基于多模信息融合深度神经网络的交通荷载下大跨度桥梁随机振动预测

在车辆荷载作用下的大跨度桥梁结构健康监测和安全评价中，桥梁响应的准确预测至关重要。为此，本文提出了一种基于多模态信息融合的大跨度桥梁随机振动预测方法。具体而言，推导了车辆-桥梁随机相互作用系统状态空间形式的动力学方程，为该方法提供了理论依据和物理指导。在此基础上，建立了由变分模态分解和长短期记忆网络组成的桥梁振动预测代理模型。其中，变分模态分解可以提取桥梁多频段的振动模态信息，显著提高了长短期记忆网络的时间序列分析能力。数值算例和桥梁现场实测结果验证了该方法的准确性和鲁棒性。结果表明，该方法的最大预测误差为4%。

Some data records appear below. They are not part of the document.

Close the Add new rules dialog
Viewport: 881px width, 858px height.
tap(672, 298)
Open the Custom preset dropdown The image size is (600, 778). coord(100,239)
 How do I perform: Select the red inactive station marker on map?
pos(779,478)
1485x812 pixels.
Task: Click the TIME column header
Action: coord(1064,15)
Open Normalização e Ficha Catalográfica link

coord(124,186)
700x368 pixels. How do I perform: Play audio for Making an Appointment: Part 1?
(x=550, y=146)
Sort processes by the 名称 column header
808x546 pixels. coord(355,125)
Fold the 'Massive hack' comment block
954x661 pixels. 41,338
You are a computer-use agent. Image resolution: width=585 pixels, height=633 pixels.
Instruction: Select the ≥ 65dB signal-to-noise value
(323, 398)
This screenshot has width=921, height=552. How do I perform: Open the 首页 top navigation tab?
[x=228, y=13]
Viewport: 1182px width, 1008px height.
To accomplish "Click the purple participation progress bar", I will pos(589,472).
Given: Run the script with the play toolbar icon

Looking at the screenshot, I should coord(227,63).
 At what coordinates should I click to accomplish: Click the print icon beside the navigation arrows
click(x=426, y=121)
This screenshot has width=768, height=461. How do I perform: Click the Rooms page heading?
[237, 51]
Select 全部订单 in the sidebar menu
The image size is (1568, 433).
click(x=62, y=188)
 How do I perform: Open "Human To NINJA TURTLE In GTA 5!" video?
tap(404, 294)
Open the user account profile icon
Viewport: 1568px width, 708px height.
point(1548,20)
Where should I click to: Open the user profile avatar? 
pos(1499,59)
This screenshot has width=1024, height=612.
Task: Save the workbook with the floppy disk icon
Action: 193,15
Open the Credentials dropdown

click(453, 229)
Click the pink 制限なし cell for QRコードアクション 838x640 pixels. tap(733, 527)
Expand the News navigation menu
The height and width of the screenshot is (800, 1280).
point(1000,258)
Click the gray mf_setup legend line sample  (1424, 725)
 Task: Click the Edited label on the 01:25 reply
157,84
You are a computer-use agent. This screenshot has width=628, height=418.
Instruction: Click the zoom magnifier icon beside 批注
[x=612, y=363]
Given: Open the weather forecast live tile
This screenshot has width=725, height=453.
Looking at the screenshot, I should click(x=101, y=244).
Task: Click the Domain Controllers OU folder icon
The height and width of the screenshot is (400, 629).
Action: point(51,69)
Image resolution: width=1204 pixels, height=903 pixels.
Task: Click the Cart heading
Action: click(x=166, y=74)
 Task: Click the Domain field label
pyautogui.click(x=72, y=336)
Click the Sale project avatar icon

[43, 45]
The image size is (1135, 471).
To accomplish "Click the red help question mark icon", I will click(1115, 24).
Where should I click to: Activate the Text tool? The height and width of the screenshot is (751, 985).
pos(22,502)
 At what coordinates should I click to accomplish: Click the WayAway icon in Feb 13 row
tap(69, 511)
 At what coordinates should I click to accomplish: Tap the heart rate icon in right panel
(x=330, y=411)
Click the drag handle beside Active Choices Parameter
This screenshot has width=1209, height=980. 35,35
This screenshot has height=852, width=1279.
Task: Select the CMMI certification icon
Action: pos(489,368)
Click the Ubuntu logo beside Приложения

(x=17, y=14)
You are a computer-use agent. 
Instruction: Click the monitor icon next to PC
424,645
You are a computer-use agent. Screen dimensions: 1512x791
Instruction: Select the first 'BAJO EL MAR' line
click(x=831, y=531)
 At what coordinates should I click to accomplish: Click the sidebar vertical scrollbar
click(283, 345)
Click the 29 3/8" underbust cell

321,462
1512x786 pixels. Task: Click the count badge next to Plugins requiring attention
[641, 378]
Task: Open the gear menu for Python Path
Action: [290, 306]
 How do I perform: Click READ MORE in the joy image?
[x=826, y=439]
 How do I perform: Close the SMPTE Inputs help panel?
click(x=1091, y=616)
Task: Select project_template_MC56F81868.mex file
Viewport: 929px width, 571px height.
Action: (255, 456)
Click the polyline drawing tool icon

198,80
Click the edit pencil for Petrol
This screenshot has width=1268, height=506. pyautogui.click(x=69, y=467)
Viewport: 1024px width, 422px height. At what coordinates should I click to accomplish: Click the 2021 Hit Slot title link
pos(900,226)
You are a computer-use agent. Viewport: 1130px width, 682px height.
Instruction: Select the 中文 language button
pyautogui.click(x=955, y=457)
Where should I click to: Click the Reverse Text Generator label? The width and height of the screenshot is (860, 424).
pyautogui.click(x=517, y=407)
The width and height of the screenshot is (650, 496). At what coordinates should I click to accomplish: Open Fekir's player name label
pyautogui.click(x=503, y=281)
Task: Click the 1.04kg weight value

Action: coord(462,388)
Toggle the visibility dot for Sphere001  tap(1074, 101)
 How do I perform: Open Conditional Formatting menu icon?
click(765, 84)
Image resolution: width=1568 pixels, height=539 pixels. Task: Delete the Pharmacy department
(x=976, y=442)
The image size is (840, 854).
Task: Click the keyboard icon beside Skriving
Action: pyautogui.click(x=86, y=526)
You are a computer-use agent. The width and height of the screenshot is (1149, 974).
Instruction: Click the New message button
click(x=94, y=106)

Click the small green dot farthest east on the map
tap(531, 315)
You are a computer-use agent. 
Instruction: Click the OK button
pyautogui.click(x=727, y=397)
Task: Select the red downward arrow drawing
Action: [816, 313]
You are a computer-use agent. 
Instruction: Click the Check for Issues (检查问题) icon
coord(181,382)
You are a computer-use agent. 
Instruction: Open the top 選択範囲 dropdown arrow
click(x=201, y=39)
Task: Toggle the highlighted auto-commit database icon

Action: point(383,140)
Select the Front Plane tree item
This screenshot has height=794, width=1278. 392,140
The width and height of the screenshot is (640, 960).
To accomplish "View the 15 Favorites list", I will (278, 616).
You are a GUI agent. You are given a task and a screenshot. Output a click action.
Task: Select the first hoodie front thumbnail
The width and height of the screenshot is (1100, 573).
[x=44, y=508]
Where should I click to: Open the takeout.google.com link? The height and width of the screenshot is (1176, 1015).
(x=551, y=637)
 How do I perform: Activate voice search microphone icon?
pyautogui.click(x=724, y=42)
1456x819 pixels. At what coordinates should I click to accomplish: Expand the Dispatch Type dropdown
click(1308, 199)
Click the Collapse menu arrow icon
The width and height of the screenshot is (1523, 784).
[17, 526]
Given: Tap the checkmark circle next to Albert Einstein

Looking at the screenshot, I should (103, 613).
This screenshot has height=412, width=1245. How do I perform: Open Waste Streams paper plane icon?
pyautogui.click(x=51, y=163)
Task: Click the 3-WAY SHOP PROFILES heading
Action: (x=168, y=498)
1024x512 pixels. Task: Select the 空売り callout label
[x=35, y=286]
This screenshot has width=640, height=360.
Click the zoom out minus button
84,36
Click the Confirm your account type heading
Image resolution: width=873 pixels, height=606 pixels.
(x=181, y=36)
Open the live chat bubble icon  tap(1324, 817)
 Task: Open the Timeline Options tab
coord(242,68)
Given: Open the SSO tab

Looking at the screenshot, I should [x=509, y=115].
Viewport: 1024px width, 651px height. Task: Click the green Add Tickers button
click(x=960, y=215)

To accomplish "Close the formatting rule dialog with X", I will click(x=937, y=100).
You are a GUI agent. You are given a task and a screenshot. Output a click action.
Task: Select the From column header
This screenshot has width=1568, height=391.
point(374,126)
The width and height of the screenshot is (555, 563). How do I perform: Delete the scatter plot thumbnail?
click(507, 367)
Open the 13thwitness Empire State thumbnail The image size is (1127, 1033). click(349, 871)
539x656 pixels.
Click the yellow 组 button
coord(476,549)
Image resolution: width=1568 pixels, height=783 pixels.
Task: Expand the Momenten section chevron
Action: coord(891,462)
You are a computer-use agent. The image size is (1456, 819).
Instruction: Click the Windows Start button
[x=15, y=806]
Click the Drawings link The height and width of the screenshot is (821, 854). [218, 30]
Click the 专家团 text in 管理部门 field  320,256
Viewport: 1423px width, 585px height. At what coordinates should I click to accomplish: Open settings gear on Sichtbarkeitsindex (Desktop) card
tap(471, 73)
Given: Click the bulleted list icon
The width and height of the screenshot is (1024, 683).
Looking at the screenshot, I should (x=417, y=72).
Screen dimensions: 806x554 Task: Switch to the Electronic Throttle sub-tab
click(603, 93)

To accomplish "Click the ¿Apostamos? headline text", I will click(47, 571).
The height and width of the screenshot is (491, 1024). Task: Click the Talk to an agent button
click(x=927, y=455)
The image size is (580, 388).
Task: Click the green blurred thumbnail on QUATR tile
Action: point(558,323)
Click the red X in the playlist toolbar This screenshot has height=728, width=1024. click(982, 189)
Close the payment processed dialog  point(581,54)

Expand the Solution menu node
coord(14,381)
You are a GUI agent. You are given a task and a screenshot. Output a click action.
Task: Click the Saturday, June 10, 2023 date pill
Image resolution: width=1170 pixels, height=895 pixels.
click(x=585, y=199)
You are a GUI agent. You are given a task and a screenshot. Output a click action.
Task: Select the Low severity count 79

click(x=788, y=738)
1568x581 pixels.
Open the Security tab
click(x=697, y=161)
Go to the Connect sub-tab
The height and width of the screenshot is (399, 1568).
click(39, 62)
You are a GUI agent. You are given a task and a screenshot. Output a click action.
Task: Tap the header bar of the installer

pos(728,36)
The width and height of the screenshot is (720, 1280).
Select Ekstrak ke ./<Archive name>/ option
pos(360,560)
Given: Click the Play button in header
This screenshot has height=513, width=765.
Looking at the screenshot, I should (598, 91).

本文章由计算机程序翻译，如有差异，请以英文原文为准。

求助全文

约1分钟内获得全文求助全文

来源期刊

Advances in Engineering Software 工程技术-计算机：跨学科应用

CiteScore

7.70

自引率

4.20%

发文量

169

审稿时长

37 days

期刊介绍： The objective of this journal is to communicate recent and projected advances in computer-based engineering techniques. The fields covered include mechanical, aerospace, civil and environmental engineering, with an emphasis on research and development leading to practical problem-solving. The scope of the journal includes: • Innovative computational strategies and numerical algorithms for large-scale engineering problems • Analysis and simulation techniques and systems • Model and mesh generation • Control of the accuracy, stability and efficiency of computational process • Exploitation of new computing environments (eg distributed hetergeneous and collaborative computing) • Advanced visualization techniques, virtual environments and prototyping • Applications of AI, knowledge-based systems, computational intelligence, including fuzzy logic, neural networks and evolutionary computations • Application of object-oriented technology to engineering problems • Intelligent human computer interfaces • Design automation, multidisciplinary design and optimization • CAD, CAE and integrated process and product development systems • Quality and reliability.